Au cours des décennies 2000 et 2010, notre appétence pour ce sujet a été âprement nourrie par la multiplication des performances de haut vol de l’intelligence artificielle, largement médiatisées. En 2011, un ordinateur battait à plate couture deux champions humains dans un célèbre jeu télévisé américain. En 2016, un logiciel battait l’un des meilleurs joueurs du monde, au jeu de go, un jeu chinois ancestral aux règles simples, mais à la formidable complexité stratégique, et réputé beaucoup trop complexe pour les machines.
Démystifier le concept d’intelligence artificielle
D’un coup médiatique à l’autre, l’intelligence artificielle semblait inarrêtable : on annonçait déjà l’avènement de la voiture autonome et la fin de la conduite humaine, l’apparition d’intelligences conversationnelles capables de discuter aussi aisément que des humains, voire celle, imminente, d’une intelligence artificielle générale capable de surclasser l’intelligence humaine dans tous les domaines.
On a passé beaucoup de temps à parler de micro-sujets à long terme, comme la question de savoir si l’on peut ou non avoir une intelligence artificielle plus intelligente que l’Homme. Or, s’il est intéressant que des chercheurs travaillent là-dessus, et si cela soulève des questionnements philosophiques intéressants, cela reste un tout petit sujet par rapport à l’ampleur de l’infrastructure numérique dont toute notre vie dépend aujourd’hui
, note Marie David, ingénieur et co-auteur, avec Cédric Sauviat, du livre Intelligence artificielle : La nouvelle barbarie.

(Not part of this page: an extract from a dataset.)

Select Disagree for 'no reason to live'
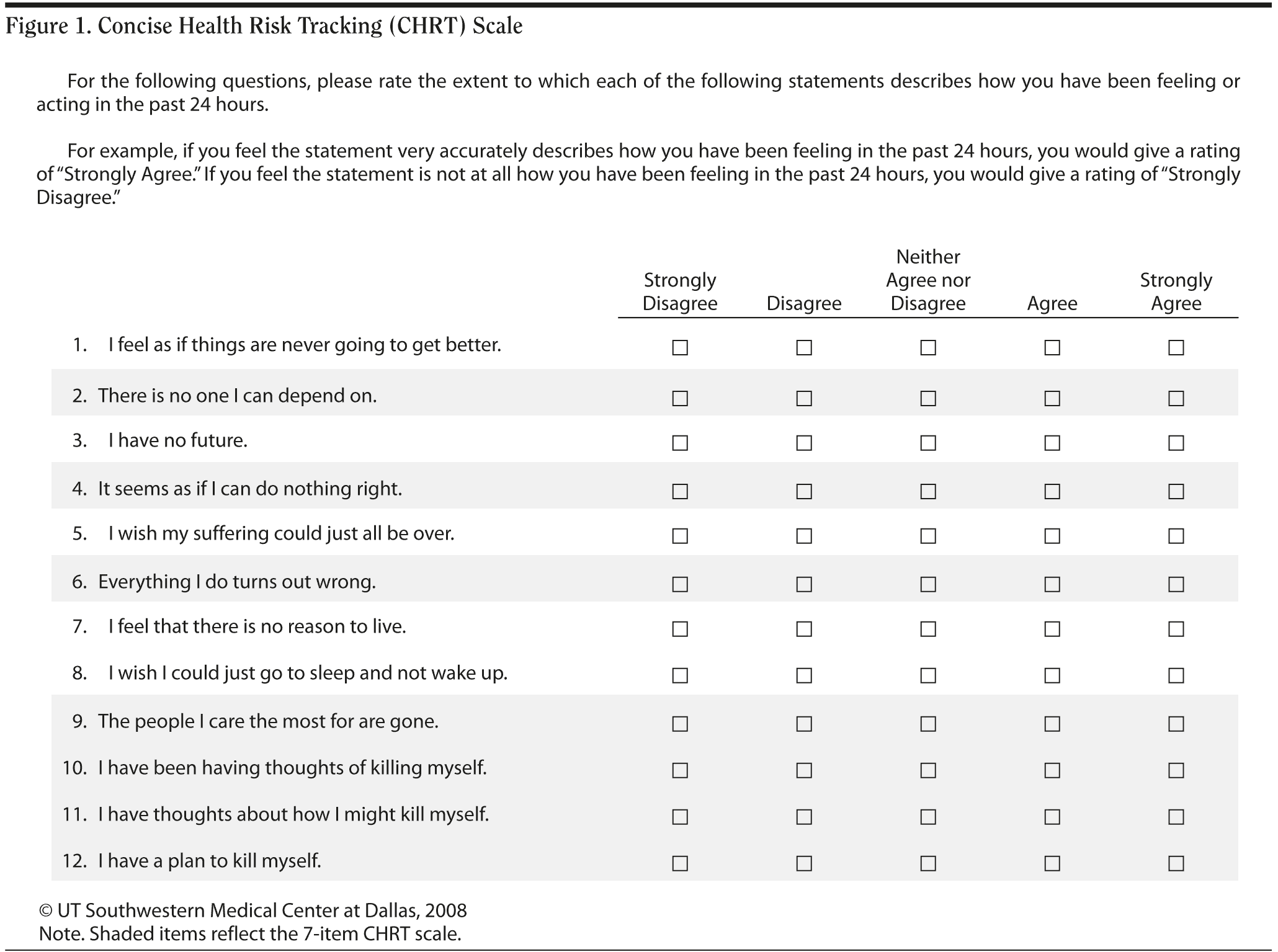The image size is (1278, 952). pos(804,629)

Depuis, nous sommes quelque peu redescendus sur terre. La conduite autonome n’a pas progressé aussi vite que prévu, et l’Homme n’est pas encore près de céder sa place à la machine derrière le volant. Quant à la singularité, ce moment fatidique où l’intelligence artificielle dépasserait l’intelligence humaine, elle reste un horizon bien lointain, relevant davantage de la science-fiction que du réel.
C’est d’ailleurs pour dresser un état des lieux de l’intelligence artificielle aujourd’hui que Marie David a décidé d’écrire un livre sur le sujet. À l’époque où nous avons écrit ce livre, de grandes entreprises technologiques disaient que l’intelligence artificielle allait accomplir des miracles, guérir le cancer et mettre fin à la pauvreté dans le monde. Or, dans la pratique, l’intelligence artificielle sert aujourd’hui beaucoup à faire de la publicité en ligne et à maximiser le temps que les utilisateurs passent sur les réseaux sociaux. Il s’agissait aussi de démystifier le concept d’intelligence artificielle : s’il y a bien eu des progrès récents, 90% des algorithmes utilisés aujourd’hui existent déjà depuis longtemps.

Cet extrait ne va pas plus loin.